Unions and collective bargaining in general serves two basic functions: protecting labor from abusive actions on the part of employers and enabling workers to share in the profits that a company makes.
As we saw with the American auto-makers, corporations that make collective bargaining agreements that are detached from the profitability of the company will eventually have to pay the piper. The problem was further exacerbated by the fiscally imprudent concession of defined-output pensions in lieu of defined-input retirement accounts.
The public sector unions have four problems, the first two are related to the problems that GM exemplified: they are fighting to keep defined-output pensions at a time when most people recognize the impracticality of funding those pensions and they do not contribute to profitability because governments are not profit-making enterprises.

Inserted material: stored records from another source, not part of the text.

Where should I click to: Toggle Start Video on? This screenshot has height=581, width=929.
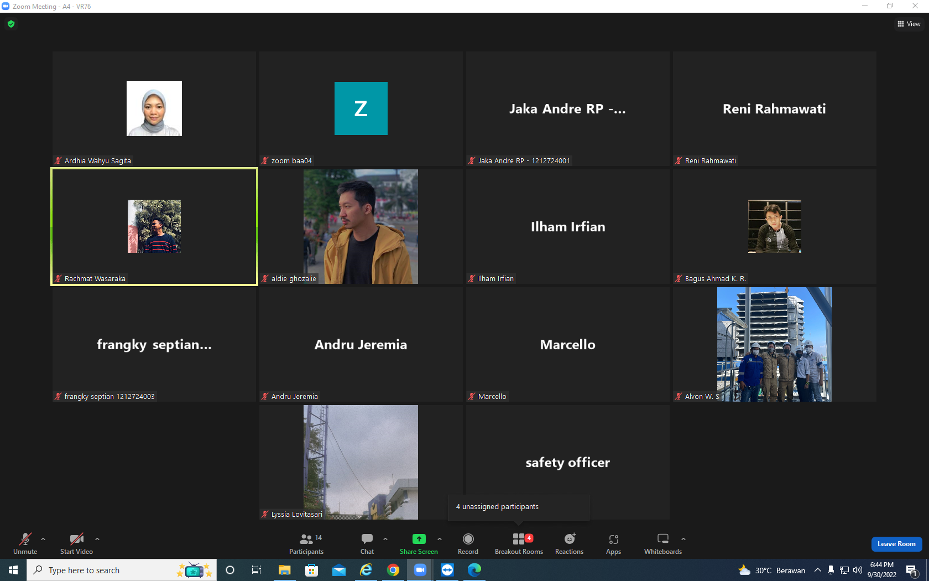[x=76, y=544]
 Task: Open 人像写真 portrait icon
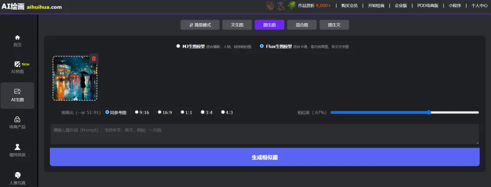coord(18,175)
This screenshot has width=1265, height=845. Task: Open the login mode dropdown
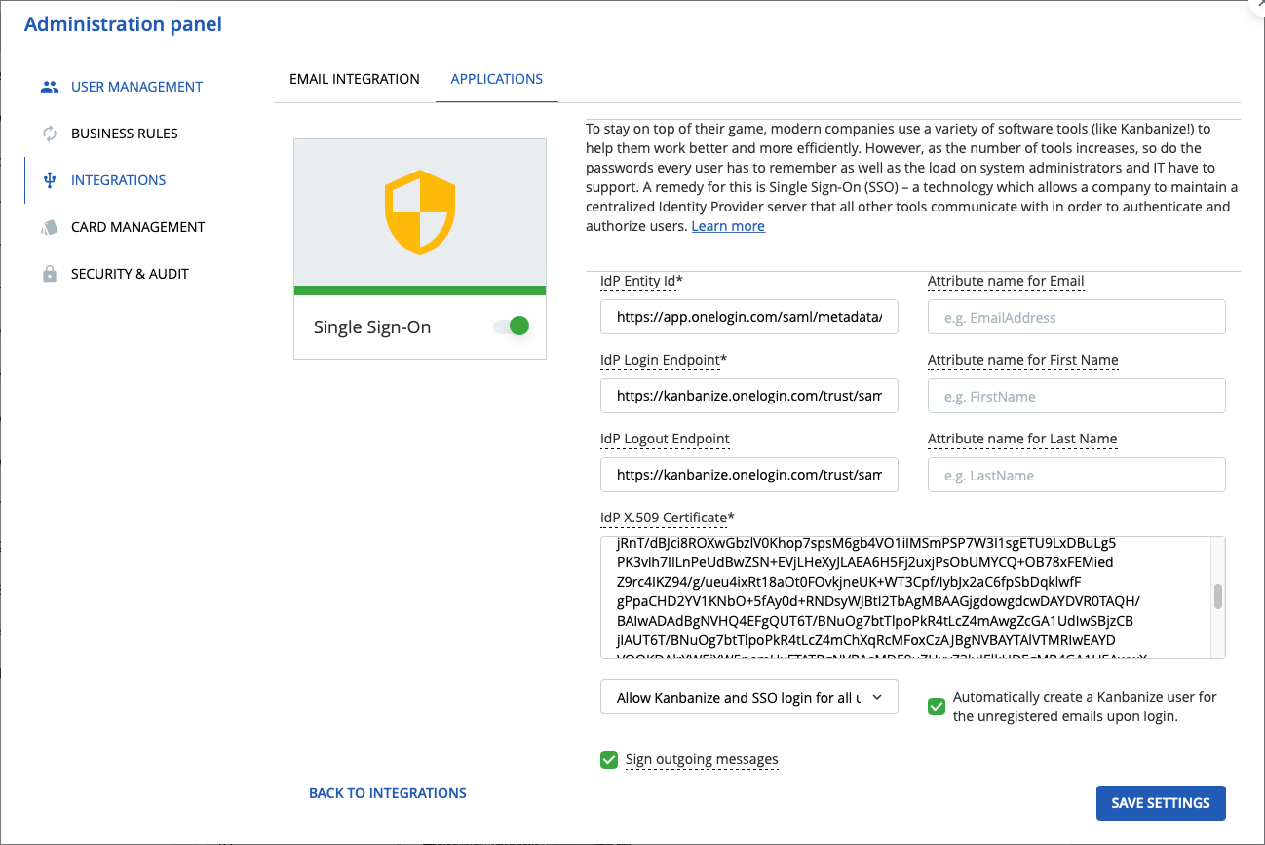pos(748,697)
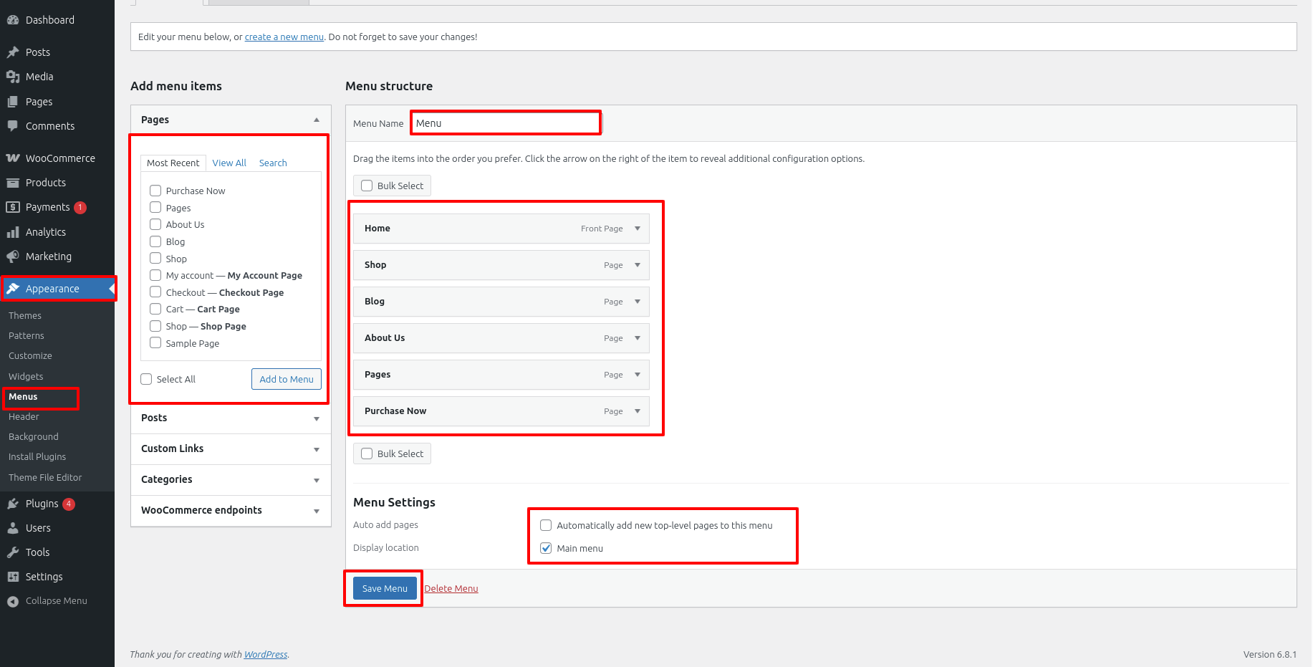Click the Posts pushpin icon

[13, 52]
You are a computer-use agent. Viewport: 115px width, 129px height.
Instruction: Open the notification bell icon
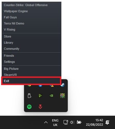click(107, 122)
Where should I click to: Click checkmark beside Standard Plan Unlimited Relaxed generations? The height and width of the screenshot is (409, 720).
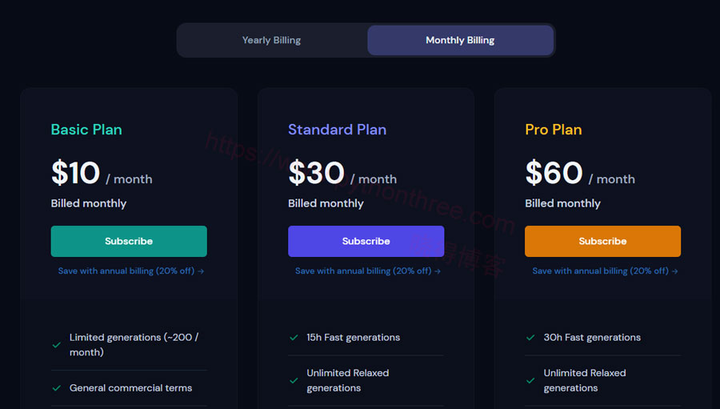pos(294,380)
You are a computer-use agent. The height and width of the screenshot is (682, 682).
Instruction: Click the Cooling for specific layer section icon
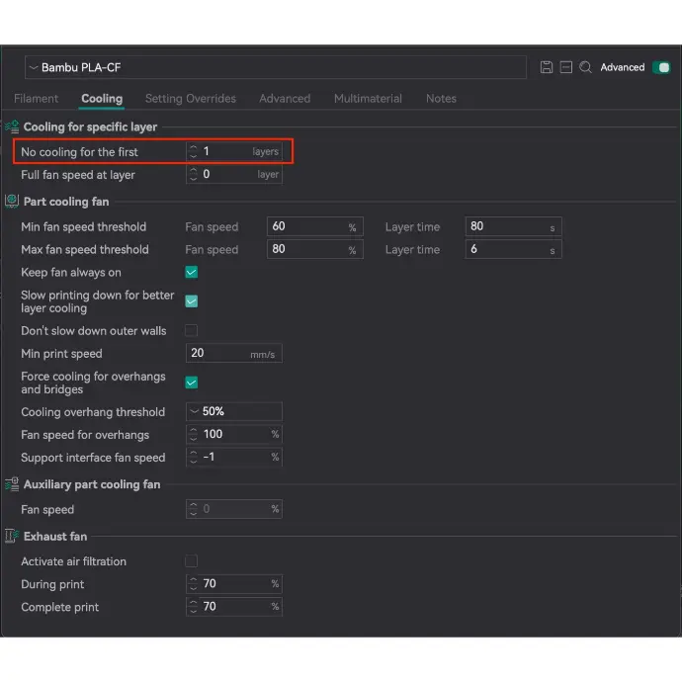[x=12, y=127]
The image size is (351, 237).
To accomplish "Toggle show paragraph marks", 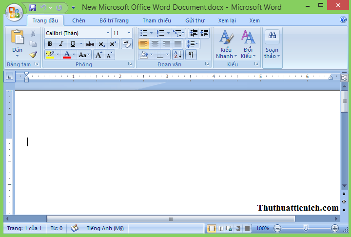I will click(x=191, y=55).
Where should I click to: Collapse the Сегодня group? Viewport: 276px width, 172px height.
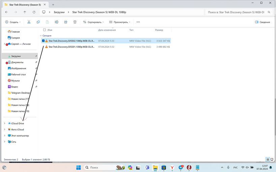(x=40, y=35)
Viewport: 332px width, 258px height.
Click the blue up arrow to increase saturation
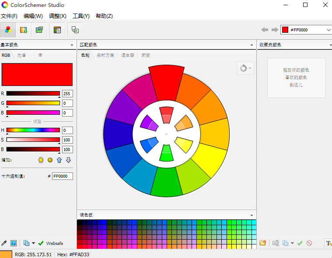pyautogui.click(x=59, y=160)
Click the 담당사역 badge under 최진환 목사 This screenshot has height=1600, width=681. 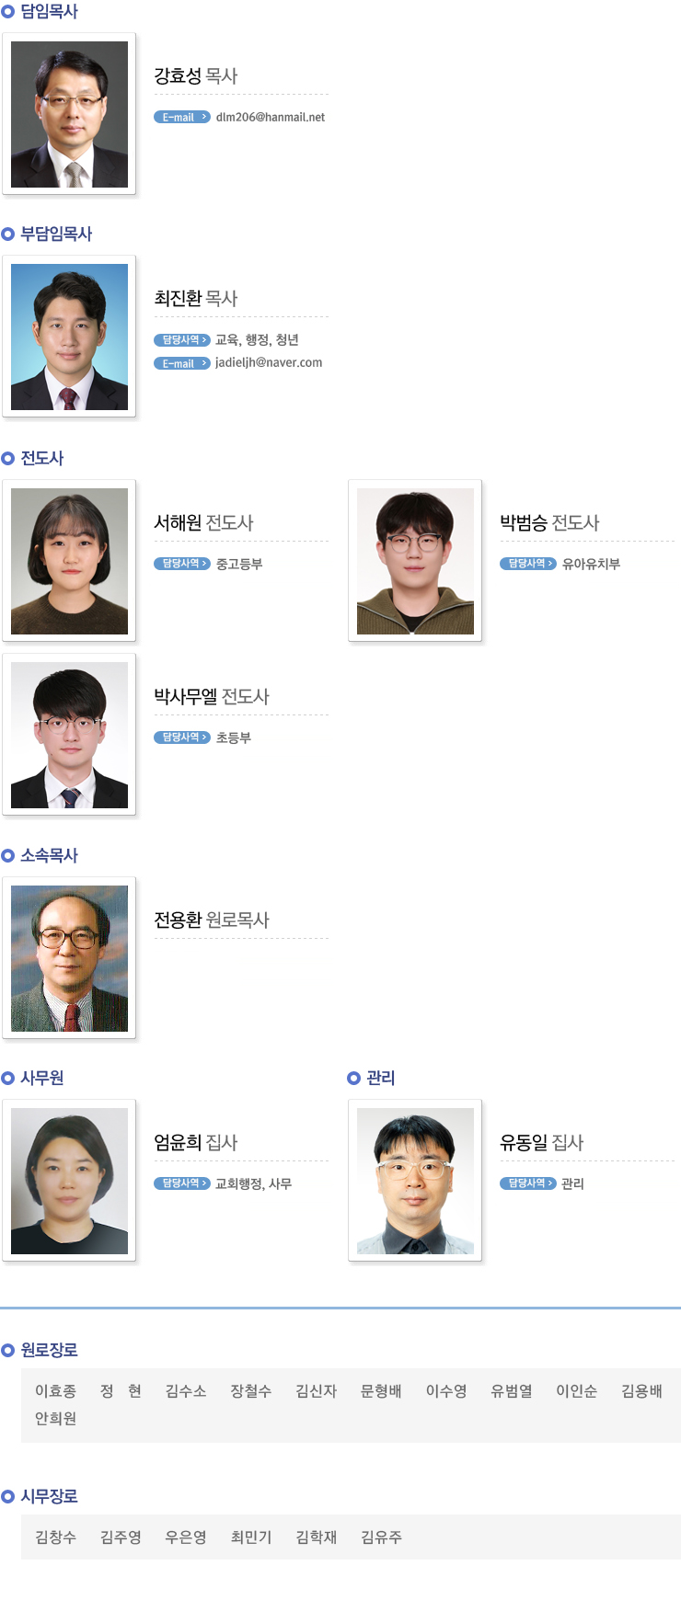[182, 340]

The third reason is related to the second: governments are bureaucracies that are unrelated to profit-making. In bureaucracies of that nature, experience indicates that status quo is a stronger imperative than efficiency or effectiveness. That is to say, public employees protected by unions are virtually irreplaceable, not because of their talents but because their is no need to protect a profitability bottom-line and therefore little incentive to rock the boat by cutting deadweight.
Finally, there is the not insignificant matter of morals. Being a paid public servant is implicitly a conflict-of-interest. By definition, public servants exist to provide services to the public. Many of these services, such as teaching, are essential. Public servants, then, have a great deal of clout simply by the fact that the public needs them to keep doing what they are doing. If an autoworker goes on strike, not many private citizens will feel any impact and if they do it would probably not be immediate; if teachers go on strike, almost everyone feels it and immediately.
Public employees have every right to air grievances. But if a public servant gets to the point in which he is willing to go on strike, then he has placed in own best interests over those of the public and has ceased to be a public servant. When a teacher ceases to be a public servant, it is time to get rid of him.